4.2. Il ricorso per cassazione che cumuli in un unico motivo le censure di cui all’art. 360 c.p.c., comma 1, nn. 3 e 5, risulta quindi ammissibile, allorchè esso comunque evidenzi in modo specifico la trattazione delle doglianze relative all’interpretazione o all’applicazione delle norme di diritto appropriate alla fattispecie ed i profili attinenti alla ricostruzione del fatto (Cass. n. 9793 del 23 aprile 2013).

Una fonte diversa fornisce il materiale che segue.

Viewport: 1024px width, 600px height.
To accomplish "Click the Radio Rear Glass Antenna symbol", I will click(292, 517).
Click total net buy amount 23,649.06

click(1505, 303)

4.3. Deve, al contrario, ritenersi inammissibile la mescolanza di mezzi di impugnazione tra loro eterogenei, facenti riferimento alle diverse ipotesi contemplate dall’art. 360 c.p.c., comma 1, nn. 3 e 5, qualora le diverse censure non conservano una loro autonomia e non consentano di distinguere i profili che attengono strettamente alla violazione o falsa applicazione della norma da quelli che investono l’omessa motivazione su un punto rilevante e decisivo della causa.

4.4. Nella fattispecie in esame, l’esposizione cumulativa delle questioni concernenti l’apprezzamento delle risultanze probatorie acquisite nel corso del giudizio di merito e l’asserita illegittimità dell’accertamento operato dall’Ufficio per violazione delle disposizioni di legge denunciate in rubrica impone al giudice di legittimità di isolare le singole censure proposte, al fine di ricondurle ad uno dei parametri d’impugnazione previsti dall’art. 360 c.p.c., per poi decidere successivamente su di esse, sicchè le censure, così come prospettate e dedotte, non sono ammissibili.

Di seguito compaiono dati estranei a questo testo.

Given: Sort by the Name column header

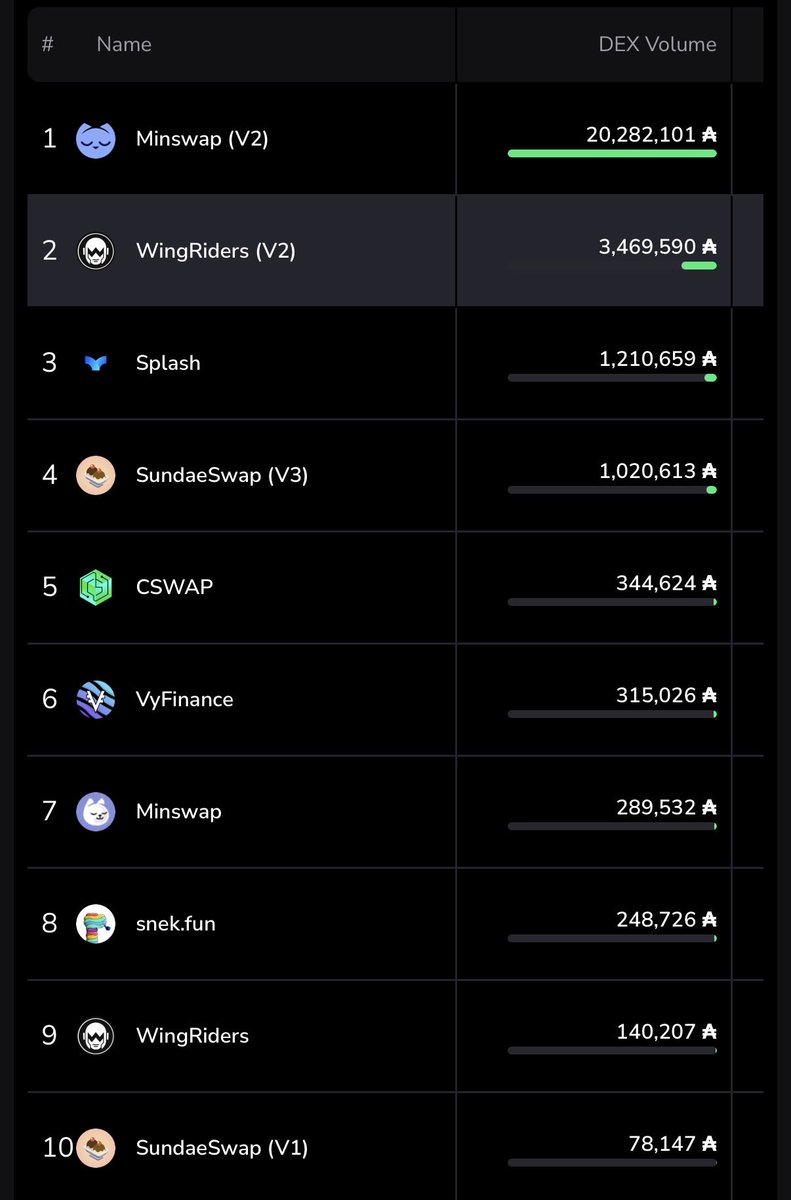Looking at the screenshot, I should click(x=124, y=44).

5. Va, inoltre, rilevato che entrambi i motivi di ricorso, laddove invocano il parametro di cui all’art. 360 c.p.c., comma 1, n. 5, risultano inammissibili anche sotto altro profilo.

L’interpretazione di questa Corte ha chiarito come l’art. 360 c.p.c., comma 1, n. 5, riformulato dal D.L. 22 giugno 2012, n. 83, art. 54, convertito in L. 7 agosto 2012, n, 134, abbia introdotto nell’ordinamento un vizio specifico denunciabile per cassazione, relativo all’omesso esame di un fatto storico, principale o secondario, la cui esistenza risulti dal testo della sentenza o dagli atti processuali, che abbia costituito oggetto di discussione tra le parti ed abbia carattere decisivo, ossia che, se esaminato, avrebbe determinato un esito diverso della controversia.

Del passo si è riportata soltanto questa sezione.